Dewey turned his head to say, "Then what're you asking us for, asshole?" and Raylan laid the shotgun barrel across his face, a quick hard stroke that drew blood from his nose.

Raylan said, "An outlaw's life's hard, ain't it?"

He fished handcuffs from his belt and gave them to Devil on the muzzle end of the shotgun, telling him to cuff his right hand, put it through the steering wheel and cuff the gator killer. "Now hand me your pistols."

"We don't have none," Devil said.

"All right," Raylan said, "but if you're telling me a story I'm gonna break your nose like I broke Mr. Crowe's. That okay with you?"

It got him a couple of Beretta nines.

"And the car keys."

Raylan got out, went around to the back of the Cadillac and called Art Mullen's pager. While he waited he opened the trunk to see a couple of Kalashnikovs inside, threw the pistols in there and closed the trunk. He looked in the car again, on Devil's side this time, and said, "You fellas wait here, okay?"

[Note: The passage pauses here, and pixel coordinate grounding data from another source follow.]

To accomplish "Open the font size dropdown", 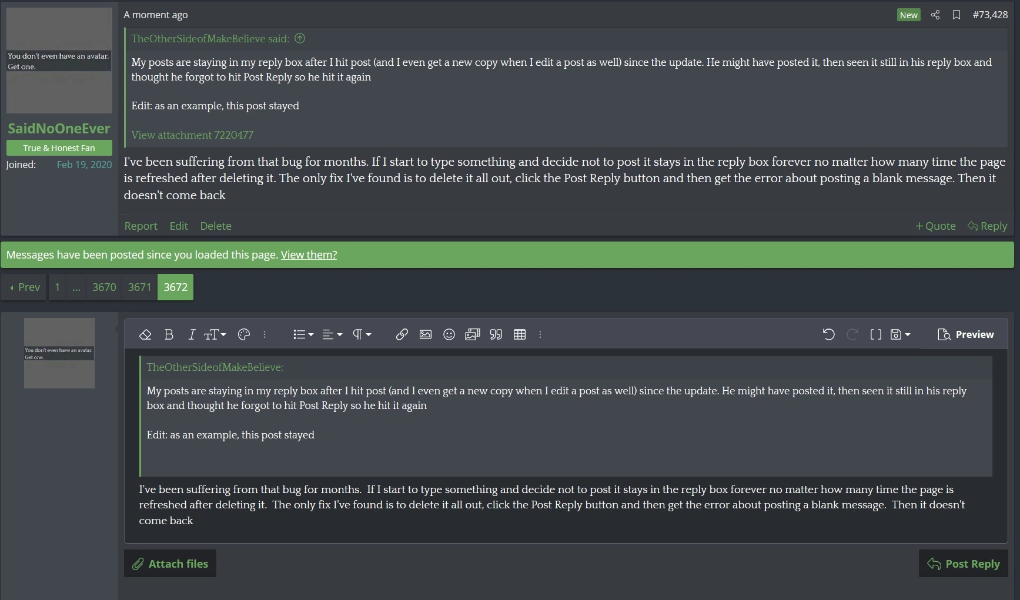I will pos(215,334).
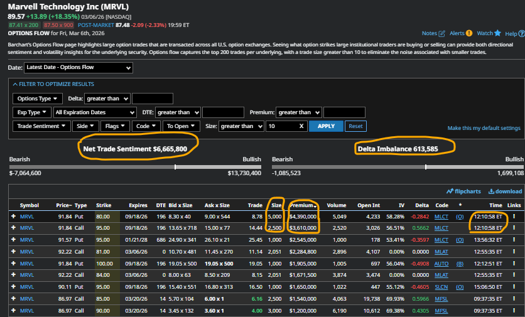The height and width of the screenshot is (317, 525).
Task: Open the Help question mark icon
Action: [521, 33]
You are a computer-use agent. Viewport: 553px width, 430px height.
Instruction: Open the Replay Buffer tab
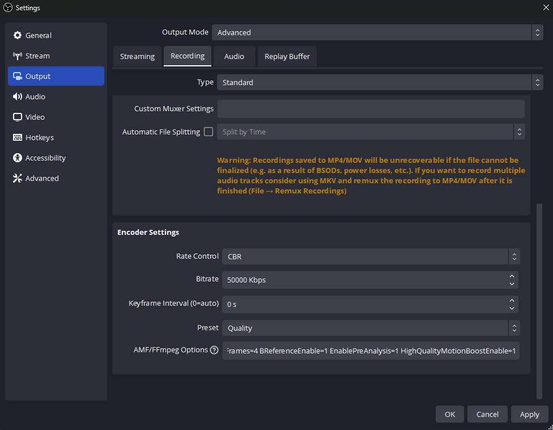coord(287,56)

His cell phone buzzed as he was moving through the trees toward Ava's house. It was Art Mullen, Art telling how they were bushwhacked by a couple of baldheaded kids with a machine gun. "Fired at the cars but didn't hit either one, so nobody's hurt. We went up after 'em with sheriff's people and the kids threw down their weapons. I'm still up on the hill, behind the motel. Where're you?"

Raylan told him and Art said, "Wait for us, we won't be long."

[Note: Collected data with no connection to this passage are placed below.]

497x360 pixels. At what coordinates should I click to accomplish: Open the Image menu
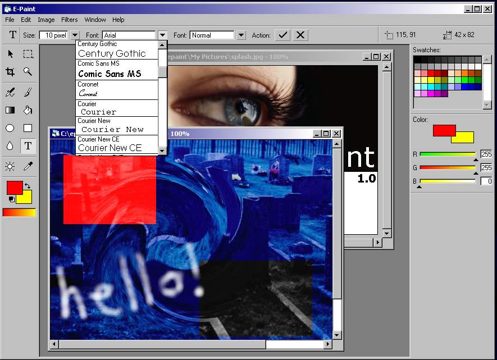tap(46, 20)
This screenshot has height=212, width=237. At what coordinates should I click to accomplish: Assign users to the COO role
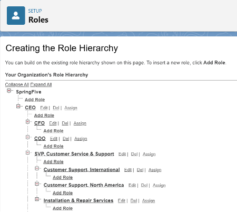pyautogui.click(x=81, y=139)
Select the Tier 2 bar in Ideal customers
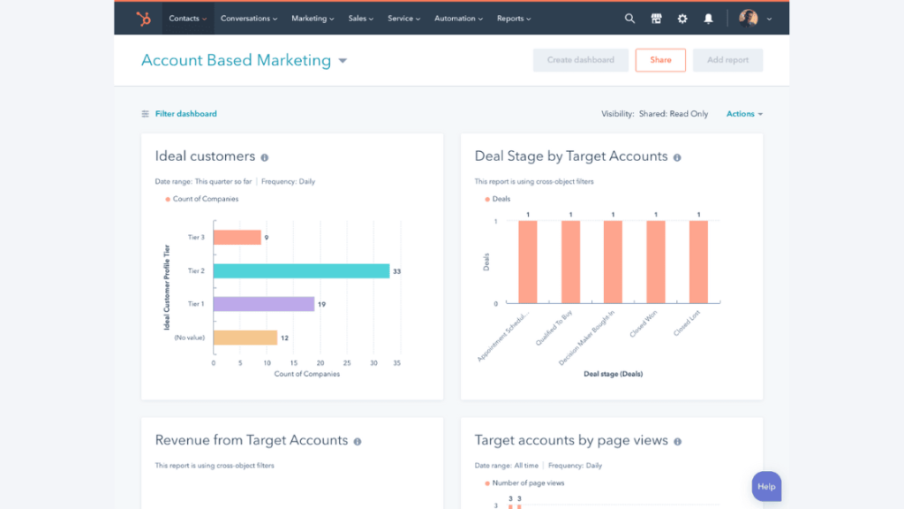This screenshot has width=904, height=509. coord(300,270)
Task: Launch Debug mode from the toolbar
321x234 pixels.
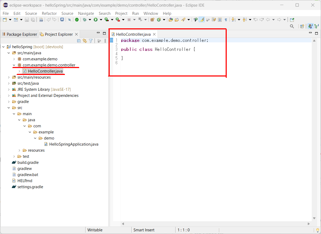Action: pos(84,20)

"I'll go slow," Raylan said. "If I see he's laying for me I'll hang back. But let's find out where he is."

* * *

He was still holding the shotgun, pointed down at his side, going up to the door. Ava opened it and stood there. He didn't care too much for the green dress or the way she was looking at him. He said, "Don't feel you have to say anything."

But she did. "I swear to God, Raylan, I didn't know he was coming."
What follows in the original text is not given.